Joe D. Nohavicka’s Pick:
My choice for Lit Legal Reads today is In Contempt, by Christopher Darden. Who is Christopher Darden? He, was the second-seat prosecutor on the O.J. Simpson trial — The “Trial of the Century.”
Who is OJ!? Oh, yeah, this case is from a while ago.
Let’s dial back:
His real name is Orenthal James Simpson; his nickname, “the Juice.” OJ’s aunt gave him the name Orenthal, which she said was the name of a French actor she liked. OJ played for USC in the late 1960s as a superstar running back and then went pro. He was a broadcaster, actor, and advertising spokesman. He had an amazing career, until everything went to hell.
Back to the trial:
It was June 13, 1994, at 12:10 a.m, Nicole Brown, OJ’s ex-wife, and her friend, Ron Goldman, were found stabbed to death outside her condominium in the Brentwood neighborhood of Los Angeles. OJ was arrested and tried on two counts of murder for the June 12, 1994 slashing deaths of his ex-wife, Nicole Brown Simpson, and her friend Ron Goldman.
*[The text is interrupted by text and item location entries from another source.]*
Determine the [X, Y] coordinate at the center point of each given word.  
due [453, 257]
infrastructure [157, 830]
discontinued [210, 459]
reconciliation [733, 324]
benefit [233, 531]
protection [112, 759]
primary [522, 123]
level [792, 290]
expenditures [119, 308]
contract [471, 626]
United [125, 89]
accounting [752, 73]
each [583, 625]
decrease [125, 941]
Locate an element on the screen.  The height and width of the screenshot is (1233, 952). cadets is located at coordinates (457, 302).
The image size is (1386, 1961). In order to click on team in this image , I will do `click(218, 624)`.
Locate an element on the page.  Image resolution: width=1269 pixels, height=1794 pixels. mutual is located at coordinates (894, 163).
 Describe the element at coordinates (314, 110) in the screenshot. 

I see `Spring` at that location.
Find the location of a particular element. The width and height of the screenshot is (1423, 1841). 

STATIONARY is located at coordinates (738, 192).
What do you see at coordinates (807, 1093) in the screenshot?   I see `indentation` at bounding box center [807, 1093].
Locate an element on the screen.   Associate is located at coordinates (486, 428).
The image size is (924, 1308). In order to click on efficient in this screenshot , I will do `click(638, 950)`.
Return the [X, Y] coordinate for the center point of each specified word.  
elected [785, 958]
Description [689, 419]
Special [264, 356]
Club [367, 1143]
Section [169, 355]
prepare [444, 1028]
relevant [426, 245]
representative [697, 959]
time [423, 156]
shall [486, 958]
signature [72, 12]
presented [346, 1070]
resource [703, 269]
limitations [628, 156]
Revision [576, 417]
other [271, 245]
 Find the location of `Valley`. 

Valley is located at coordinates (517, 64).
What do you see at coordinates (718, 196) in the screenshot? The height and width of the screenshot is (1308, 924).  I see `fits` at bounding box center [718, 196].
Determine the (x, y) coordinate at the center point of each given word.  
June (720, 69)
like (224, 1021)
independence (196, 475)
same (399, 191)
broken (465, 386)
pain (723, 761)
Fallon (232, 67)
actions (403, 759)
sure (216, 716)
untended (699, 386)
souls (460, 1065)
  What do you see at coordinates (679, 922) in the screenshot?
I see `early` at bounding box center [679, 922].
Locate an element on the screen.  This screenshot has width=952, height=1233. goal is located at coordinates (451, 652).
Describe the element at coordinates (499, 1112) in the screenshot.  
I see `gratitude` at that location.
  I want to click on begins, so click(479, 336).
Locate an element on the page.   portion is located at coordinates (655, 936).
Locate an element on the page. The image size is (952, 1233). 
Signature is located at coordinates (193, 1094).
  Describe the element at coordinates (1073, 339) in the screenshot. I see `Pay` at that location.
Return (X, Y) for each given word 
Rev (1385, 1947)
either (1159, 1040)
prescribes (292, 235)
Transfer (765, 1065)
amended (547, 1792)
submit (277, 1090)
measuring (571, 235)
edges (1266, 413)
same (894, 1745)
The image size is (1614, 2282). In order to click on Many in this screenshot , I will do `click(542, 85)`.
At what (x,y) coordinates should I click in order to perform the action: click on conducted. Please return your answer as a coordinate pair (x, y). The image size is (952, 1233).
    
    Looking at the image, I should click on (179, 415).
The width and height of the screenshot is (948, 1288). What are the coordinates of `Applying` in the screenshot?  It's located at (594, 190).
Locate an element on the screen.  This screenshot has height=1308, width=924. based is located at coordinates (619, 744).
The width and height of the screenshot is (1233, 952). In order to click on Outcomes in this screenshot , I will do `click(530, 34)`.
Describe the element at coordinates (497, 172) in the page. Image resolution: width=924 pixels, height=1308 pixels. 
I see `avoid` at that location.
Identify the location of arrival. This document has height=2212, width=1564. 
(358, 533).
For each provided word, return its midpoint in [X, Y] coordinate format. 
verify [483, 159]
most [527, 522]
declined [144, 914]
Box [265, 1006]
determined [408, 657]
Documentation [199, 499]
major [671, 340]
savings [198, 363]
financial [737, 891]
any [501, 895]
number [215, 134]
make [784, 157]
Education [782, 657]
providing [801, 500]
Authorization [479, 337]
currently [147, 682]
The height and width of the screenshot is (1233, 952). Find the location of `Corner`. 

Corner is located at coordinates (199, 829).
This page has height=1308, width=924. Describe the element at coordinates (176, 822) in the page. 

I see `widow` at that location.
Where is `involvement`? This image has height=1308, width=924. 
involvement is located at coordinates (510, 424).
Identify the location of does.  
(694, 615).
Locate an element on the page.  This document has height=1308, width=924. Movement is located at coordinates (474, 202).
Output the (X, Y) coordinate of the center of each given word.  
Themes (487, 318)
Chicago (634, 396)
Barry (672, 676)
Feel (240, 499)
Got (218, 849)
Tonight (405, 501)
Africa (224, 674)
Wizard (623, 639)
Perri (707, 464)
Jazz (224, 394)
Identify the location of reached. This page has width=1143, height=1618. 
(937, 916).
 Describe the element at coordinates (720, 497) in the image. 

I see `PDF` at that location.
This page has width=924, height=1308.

The lead prosecutor was Marcia Clark; second in command at trial — Christopher Darden. Chris took a lot of heat for even being involved in the case. He was ridiculed in the media by the defense attorneys representing OJ and was under constant scrutiny up until what is known by some as the greatest trial blunder in the history of criminal defense.
Here is what happened:
One of OJ’s lawyers goaded Chris into asking O.J. (who was not testifying) to put on the leather glove that was found at the scene of the crime during the trial. It was a trick. The glove didn’t fit OJ’s hand. The scene delivered a savage blow to the prosecution’s case and gave birth to Johnny Cochran’s iconic phrase, “If it doesn’t fit, you must acquit!” Christopher had the blame for the blunder placed completely on him. He insisted on making it happen against the advice of everyone on the prosecution’s team.
But the trial was a circus anyway. Just to give you an indication as to how much of a circus it was: The best selling Halloween mask in 1995 was the Judge Ito mask – he was the judge presiding over the OJ trial.
In Contempt, is Christopher’s view of the trial and the strange things that happened back then. It is an honest and well-written book that will keep you interested up to the end. And you can decide whether OJ did it or not.
If you have any interest in the practice of criminal law, In Contempt is a must-read.